A number of French Transition Year and 5th year students; part of a student exchange programme undertaken by Scoil na mBraithre Chriostai (C.B.S) secondary school, and Coláiste Phobal Ros Cré, are presently visiting the towns of Thurles and Roscrea this week.
Here in Thurles, on Monday morning last the group were the guests of Hayes Hotel, who kindly invited them to partake of mid-morning tea and scones, together with a one-hour history lecture on Ireland’s Great Famine (1845-1850).
The group is being led by French and English-speaking teachers; Mary Kennedy, Pauline Deegan, Anne Marie Mullins, Isabelle Herlet and Sylvie Lissillour.
The all fluent English-speaking students, were formally welcomed to Thurles town by Independent T.D. Mr Michael Lowry, Ms Philomena Cunlu (Asst. Man. Hayes Hotel) and Mr Tiernan O’Donnell (Principal Thurles C.B.S.).
Lady Elisha (Elizabeth) Mathew
The students were surprised to learn that during the Great Famine period in Ireland’s history, while England may have ruled Ireland; Thurles and its lands were owned by a French diplomat of aristocratic descent.
The once owner of Thurles Town, Francis James Mathew, 2nd and last Earl of Llandaff, had been a spendthrift. To pay his enormous racing and gambling debts, he had sold all the family estates in Wales and some of his Irish estates; while heavily mortgaging the remainder including Thurles. He died suddenly, intestate, in Dublin on 12th March 1833, leaving no issue. His divided estate lands here in Tipperary then passed to his sister, Lady Elisha (Elizabeth) Mathew, born in 1781, and who herself died unmarried at her house in Molesworth St., Dublin, on 14th December 1841.
Following her death, Lady Elisha Mathew, in her legal right, and through her Will, bequeathed the Mathew, Earl of Llandaff (Welsh: Eglwys Gadeiriol Llandaf,) estates, including Thurles, Co. Tipperary (latter 1,713 acres), to her cousin the Comte de Jarnac, Viscount Chabot, (1815-1875), of the house of Rohan, France.
Thomas F. Meagher – Irish Flag.
The student group also learned, possibly for the first time, that Thomas Francis Meagher and William Smith O’Brien leaders of the failed Irish Nationalist uprising at Ballingarry (SR) Co.

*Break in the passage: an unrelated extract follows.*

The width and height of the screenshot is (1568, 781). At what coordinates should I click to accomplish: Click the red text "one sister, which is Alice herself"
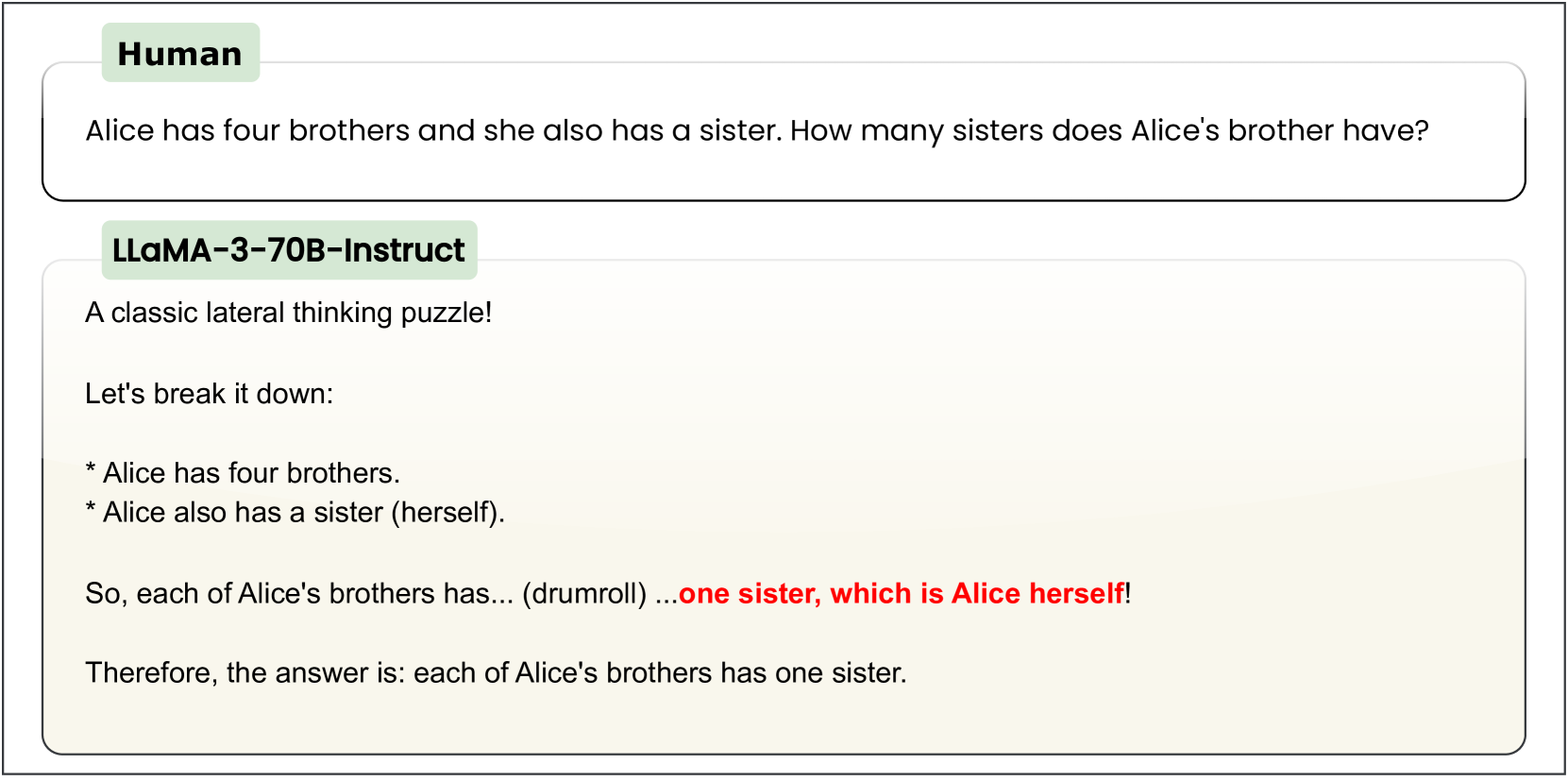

Tipperary, (Also known as the Battle of Widow McCormack’s Cabbage Patch), in 1848; having visited France to study revolutionary events there, had returned to Ireland with the new ‘Flag of Ireland’, a tricolour of Green, White and Orange made by, and presented to both men by French women sympathetic to the Irish cause.
Today, Article 7 of Bunreacht na hÉireann, Constitution of Ireland, confirms; ‘The national flag is the Tricolour of green, white and orange’.